:: Dataset records ::
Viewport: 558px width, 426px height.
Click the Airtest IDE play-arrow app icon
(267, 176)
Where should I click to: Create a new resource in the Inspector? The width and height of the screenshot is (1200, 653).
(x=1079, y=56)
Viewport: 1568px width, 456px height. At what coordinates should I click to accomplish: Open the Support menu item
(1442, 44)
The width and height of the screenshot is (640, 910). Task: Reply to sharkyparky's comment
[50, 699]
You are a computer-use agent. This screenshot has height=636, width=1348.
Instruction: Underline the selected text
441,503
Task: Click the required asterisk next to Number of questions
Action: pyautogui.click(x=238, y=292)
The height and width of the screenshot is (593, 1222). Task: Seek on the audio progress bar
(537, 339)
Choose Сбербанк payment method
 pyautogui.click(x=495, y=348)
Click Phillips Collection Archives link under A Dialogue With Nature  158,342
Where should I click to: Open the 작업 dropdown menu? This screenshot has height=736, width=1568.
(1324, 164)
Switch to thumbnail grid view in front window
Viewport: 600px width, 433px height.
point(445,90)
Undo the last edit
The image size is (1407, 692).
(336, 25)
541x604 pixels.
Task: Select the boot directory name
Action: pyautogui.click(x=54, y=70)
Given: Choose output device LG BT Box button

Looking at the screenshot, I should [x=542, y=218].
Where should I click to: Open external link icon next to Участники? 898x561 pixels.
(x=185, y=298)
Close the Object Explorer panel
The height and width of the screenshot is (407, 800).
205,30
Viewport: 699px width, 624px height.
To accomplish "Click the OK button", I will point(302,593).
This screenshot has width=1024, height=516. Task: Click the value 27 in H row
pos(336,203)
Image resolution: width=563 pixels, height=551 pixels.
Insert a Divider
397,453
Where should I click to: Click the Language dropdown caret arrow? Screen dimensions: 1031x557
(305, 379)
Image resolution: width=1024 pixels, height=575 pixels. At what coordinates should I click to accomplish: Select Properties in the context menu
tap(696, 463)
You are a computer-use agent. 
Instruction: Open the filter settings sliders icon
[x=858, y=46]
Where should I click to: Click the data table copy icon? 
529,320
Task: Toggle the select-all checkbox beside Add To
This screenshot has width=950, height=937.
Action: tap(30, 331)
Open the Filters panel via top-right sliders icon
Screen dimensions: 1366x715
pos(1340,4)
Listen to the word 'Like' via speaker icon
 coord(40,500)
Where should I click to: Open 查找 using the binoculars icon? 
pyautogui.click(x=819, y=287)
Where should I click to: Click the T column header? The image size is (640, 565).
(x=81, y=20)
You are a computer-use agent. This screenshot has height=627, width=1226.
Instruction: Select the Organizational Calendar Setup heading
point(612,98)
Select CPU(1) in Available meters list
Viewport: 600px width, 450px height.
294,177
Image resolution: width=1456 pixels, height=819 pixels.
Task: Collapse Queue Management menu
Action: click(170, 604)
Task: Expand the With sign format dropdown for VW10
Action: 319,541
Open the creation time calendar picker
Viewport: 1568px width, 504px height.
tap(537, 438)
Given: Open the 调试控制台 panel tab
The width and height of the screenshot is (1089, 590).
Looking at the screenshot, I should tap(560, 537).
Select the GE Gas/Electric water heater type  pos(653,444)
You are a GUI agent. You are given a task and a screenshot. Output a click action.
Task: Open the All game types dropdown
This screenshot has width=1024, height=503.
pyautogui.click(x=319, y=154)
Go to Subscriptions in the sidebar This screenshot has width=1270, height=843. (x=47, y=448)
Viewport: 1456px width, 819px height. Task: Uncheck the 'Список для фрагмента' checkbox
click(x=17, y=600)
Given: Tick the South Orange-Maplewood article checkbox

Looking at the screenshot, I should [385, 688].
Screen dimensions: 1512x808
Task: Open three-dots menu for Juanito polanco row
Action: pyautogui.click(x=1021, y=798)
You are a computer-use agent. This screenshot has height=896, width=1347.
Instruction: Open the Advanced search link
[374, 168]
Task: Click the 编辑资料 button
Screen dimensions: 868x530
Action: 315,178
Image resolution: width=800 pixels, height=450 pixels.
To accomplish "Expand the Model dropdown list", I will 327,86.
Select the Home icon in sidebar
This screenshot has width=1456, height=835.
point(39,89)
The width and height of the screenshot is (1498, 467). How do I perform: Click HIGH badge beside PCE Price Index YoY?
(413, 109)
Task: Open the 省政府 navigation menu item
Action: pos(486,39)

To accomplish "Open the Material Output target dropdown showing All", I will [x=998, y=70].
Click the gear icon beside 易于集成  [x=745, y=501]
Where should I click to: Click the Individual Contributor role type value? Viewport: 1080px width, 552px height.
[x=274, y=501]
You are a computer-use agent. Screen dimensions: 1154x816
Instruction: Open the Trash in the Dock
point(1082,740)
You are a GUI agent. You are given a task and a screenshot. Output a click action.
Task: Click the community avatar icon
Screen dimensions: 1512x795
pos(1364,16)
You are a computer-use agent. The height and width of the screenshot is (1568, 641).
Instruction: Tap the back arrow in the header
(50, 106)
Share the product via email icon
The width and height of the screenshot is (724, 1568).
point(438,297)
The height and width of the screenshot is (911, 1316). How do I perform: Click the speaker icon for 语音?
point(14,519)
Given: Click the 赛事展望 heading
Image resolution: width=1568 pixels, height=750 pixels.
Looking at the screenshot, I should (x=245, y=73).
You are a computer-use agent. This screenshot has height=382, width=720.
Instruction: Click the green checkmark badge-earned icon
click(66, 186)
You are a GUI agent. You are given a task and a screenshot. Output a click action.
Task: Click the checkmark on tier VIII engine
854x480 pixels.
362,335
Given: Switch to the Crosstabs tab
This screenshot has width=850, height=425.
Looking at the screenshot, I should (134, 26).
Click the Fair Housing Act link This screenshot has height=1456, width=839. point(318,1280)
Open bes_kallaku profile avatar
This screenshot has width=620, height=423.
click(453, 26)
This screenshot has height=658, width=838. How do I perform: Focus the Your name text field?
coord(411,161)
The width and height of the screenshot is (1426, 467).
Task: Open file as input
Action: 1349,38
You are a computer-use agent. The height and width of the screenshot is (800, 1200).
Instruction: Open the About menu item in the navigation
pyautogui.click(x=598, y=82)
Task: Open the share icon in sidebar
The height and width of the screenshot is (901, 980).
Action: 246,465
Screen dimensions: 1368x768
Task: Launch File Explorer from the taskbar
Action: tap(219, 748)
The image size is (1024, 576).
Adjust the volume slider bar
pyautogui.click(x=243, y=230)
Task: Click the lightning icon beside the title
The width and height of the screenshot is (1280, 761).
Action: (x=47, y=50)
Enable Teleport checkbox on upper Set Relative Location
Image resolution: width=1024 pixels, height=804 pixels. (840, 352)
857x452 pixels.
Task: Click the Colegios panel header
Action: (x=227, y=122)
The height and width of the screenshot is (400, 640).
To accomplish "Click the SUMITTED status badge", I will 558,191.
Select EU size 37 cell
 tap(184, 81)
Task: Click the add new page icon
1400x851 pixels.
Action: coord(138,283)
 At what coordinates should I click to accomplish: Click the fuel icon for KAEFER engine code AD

:: Task to complete ::
Print the lines of the data above, from the line with "will [x=998, y=70]." to the line with "[x=274, y=501]", exactly as they appear.

:: Correct output ::
To accomplish "Open the Material Output target dropdown showing All", I will [x=998, y=70].
Click the gear icon beside 易于集成  [x=745, y=501]
Where should I click to: Click the Individual Contributor role type value? Viewport: 1080px width, 552px height.
[x=274, y=501]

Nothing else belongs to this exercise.